Así fue como Angélica oyó hablar por primera vez de, la
Voz de Oro del Reino.
—Es el cantante más grande de Toulouse —le explicaron—. Desde la época de los grandes trovadores el Languedoc no ha conocido otro semejante. Le oiréis, señora, y no podréis menos de sucumbir a su encanto.
Angélica intentaba no desilusionar a sus huéspedes poniendo cara seria. Todas aquellas gentes le eran simpáticas, y a pesar de su trivialidad la trataban siempre con gentileza. El aire excesivamente caliente, los edificios con techados de teja, las hojas de los plátanos, todo lo veía del color del vino blanco. Pero, a medida que iban llegando al fin del viaje, Angélica sentía la impresión de que le pesaba cada vez más el corazón.
La víspera de su entrada en Toulouse se alojaron en uno de los palacios del Conde de Peyrac, un castillo de piedra clara de estilo Renacimiento. Angélica disfrutó de la comodidad de uno de los baños, que tenía piscina revestida de mosaicos. Margarita la servía solícita. Temía que el polvo y el calor del camino hubieran oscurecido aún más el color del rostro de su señora, cuyo cálido tono mate desaprobaba en silencio. Margarita la ungió con ungüentos diversos y, después de hacerla tender sobre una camilla, le dio masajes con energía y la depiló por completo. Angélica no se sintió sorprendida de aquella costumbre, que antaño, en los tiempos en que había baños romanos en todas las ciudades, era de práctica usual hasta entre la gente del pueblo. Ahora, sólo las jóvenes de la alta sociedad se sometían a ella. Era de muy mal tono que una gran dama conservase en el cuerpo pelos superfluos.

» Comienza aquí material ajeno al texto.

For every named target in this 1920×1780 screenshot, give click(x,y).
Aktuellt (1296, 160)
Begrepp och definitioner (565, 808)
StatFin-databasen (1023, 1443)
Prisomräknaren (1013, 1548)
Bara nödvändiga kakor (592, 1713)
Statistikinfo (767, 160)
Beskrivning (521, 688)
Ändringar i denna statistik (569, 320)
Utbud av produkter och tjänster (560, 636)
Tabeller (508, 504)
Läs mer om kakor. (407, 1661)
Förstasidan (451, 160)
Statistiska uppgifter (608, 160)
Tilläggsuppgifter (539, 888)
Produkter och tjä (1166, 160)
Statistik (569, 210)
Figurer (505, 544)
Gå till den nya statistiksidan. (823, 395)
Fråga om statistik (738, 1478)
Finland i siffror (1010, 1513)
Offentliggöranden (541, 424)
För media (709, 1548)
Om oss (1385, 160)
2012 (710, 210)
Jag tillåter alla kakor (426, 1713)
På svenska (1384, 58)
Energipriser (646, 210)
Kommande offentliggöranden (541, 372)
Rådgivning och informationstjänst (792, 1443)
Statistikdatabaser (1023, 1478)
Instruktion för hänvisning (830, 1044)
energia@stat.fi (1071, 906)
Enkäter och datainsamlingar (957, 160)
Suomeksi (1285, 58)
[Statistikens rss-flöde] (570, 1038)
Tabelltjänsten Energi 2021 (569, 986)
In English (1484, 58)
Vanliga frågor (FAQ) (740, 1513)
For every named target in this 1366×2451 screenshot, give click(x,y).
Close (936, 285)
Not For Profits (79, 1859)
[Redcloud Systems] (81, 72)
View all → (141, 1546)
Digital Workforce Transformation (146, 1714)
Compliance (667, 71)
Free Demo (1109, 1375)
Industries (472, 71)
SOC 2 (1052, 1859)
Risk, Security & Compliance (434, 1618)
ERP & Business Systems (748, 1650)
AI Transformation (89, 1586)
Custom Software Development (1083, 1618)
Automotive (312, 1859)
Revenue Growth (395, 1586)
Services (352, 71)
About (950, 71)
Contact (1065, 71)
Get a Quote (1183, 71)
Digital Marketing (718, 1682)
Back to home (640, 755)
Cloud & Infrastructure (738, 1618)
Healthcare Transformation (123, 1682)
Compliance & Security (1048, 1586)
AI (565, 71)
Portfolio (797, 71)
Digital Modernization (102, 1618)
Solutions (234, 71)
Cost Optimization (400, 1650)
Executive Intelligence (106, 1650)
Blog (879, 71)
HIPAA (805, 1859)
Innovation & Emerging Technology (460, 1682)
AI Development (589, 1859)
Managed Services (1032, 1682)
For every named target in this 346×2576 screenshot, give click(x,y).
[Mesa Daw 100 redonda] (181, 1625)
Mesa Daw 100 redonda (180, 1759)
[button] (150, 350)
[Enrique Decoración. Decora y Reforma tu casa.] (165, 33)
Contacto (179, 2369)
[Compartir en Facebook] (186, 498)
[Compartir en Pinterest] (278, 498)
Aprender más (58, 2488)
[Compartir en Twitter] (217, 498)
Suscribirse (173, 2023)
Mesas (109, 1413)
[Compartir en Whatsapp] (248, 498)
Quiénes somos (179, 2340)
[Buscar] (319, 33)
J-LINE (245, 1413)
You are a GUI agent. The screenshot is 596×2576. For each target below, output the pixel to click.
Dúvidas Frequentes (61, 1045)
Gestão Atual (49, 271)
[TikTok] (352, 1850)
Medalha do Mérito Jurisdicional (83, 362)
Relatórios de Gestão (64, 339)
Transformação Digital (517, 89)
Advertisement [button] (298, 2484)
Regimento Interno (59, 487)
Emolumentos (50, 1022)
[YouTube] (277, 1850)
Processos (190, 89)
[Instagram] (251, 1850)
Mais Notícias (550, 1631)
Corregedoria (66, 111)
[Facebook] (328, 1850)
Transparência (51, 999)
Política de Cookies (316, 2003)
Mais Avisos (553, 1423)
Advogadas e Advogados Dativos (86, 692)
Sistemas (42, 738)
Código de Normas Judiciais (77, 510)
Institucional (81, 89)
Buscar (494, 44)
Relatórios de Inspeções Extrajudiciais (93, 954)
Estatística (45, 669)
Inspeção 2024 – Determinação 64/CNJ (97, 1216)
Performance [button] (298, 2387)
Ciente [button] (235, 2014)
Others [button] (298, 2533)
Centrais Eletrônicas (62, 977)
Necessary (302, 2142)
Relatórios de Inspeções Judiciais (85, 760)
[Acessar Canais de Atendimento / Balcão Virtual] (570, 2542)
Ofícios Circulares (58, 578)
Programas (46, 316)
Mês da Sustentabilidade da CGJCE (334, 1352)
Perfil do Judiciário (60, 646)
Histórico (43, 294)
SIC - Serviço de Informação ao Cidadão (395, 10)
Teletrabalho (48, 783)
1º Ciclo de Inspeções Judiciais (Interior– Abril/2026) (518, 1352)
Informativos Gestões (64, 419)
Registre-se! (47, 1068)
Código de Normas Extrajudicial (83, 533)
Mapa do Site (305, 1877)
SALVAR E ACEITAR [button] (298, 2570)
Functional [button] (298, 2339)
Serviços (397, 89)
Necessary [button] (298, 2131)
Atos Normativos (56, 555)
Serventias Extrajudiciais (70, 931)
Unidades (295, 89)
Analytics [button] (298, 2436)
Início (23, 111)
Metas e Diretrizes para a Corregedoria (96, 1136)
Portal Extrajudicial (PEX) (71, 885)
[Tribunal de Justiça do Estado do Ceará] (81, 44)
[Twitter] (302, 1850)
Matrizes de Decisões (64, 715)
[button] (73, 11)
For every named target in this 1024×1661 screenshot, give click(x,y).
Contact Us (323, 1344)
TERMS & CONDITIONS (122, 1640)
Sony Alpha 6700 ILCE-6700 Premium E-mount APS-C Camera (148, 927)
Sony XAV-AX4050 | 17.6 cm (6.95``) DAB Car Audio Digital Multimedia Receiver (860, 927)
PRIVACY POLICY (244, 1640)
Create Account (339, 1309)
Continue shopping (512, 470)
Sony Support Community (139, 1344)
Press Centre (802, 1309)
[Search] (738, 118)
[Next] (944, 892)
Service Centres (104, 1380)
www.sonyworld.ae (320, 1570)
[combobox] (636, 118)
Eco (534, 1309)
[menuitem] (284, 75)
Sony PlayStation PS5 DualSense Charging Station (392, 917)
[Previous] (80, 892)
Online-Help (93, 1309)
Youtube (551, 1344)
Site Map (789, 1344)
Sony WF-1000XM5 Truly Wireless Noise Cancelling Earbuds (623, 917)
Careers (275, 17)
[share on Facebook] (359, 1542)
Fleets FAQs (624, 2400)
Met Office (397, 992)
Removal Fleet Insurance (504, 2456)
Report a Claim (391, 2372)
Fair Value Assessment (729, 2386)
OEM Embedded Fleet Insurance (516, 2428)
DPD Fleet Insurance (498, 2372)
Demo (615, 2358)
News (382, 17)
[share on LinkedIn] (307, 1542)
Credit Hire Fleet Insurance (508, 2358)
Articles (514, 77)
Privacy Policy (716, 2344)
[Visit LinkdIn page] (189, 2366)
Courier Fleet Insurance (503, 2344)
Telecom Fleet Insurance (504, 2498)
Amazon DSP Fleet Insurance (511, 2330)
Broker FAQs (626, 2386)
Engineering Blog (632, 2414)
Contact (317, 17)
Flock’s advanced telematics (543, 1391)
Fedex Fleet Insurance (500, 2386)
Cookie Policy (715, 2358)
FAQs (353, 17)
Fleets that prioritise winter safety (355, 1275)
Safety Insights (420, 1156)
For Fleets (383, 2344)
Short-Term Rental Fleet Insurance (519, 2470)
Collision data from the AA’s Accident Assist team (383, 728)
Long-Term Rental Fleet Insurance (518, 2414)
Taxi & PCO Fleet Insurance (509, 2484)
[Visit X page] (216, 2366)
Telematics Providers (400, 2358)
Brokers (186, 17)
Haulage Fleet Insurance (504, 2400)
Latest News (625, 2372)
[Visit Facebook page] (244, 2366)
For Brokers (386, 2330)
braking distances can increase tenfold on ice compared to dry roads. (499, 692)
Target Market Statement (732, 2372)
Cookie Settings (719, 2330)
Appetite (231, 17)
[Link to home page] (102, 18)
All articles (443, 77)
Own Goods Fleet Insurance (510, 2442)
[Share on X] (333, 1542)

Pero mientras su doncella se preocupaba tanto por lograr que tuviese un cuerpo perfecto, Angélica no podía menos de sentir una especie de horror. «No me tocará —se repetía—. Antes me tiraré por la ventana.» Pero nada podía detener ya la carrera loca, el torbellino que la arrastraba.
A la mañana siguiente, enferma de miedo, subió por última vez a la carroza que en pocas horas había de llevarla a Toulouse. El marqués de Andijos se sentó a su lado. Estaba contentísimo, canturreaba, charlaba.
Pero ella no le oía. Desde hacía algunos minutos se había dado cuenta de que el postillón amenguaba el paso de los caballos. A cierta distancia del coche, multitud de gente de pie y de a caballo impedía el paso. Cuando la carroza se detuvo se oyeron mejor cantos y gritos al ritmo de tamboriles.
—¡Por San Severino! —exclamó el marqués dando un salto—. Creo que vuestro esposo sale a nuestro encuentro.
—¡Ya!
Angélica notó que se había puesto pálida. Los pajes abrieron las portezuelas. Tuvo que bajar del coche, a la arena de la carretera, bajo un sol implacable. El cielo estaba azul oscuro. Un hálito quemante se alzaba de los campos de maíz a ambos lados del camino. Una comparsa abigarrada le salió al encuentro. Vestidos con trajes extraños a grandes rombos rojos y verdes, una nube de niños saltaba haciendo cabriolas inverosímiles, para venir a estrellarse a los pies de los caballos, cuyos jinetes, también con libreas extravagantes de raso rosa, iban tocados con plumas blancas.
—¡Los príncipes del amor! ¡Los cómicos de Italia! —exclamó gozoso el marqués abriendo los brazos en un ademán de entusiasmo peligroso para quienes le rodeaban—. ¡Ah, Toulouse, Toulouse, Toulouse!
La multitud abrió paso. Una gran silueta desequilibrada y bamboleante apareció vestida de púrpura y apoyándose en un bastón de ébano. A medida que el tal personaje se adelantaba cojeando podía distinguirse, bajo una amplia peluca negra, un rostro tan poco agradable de mirar como el conjunto de su figura. Dos profundas cicatrices le cruzaban la sien y la mejilla izquierda y le cerraban a medias el párpado. Tenía los labios gruesos y estaba enteramente afeitado, lo cual era contrario a la moda y añadía algo insólito al aspecto del curioso espantajo.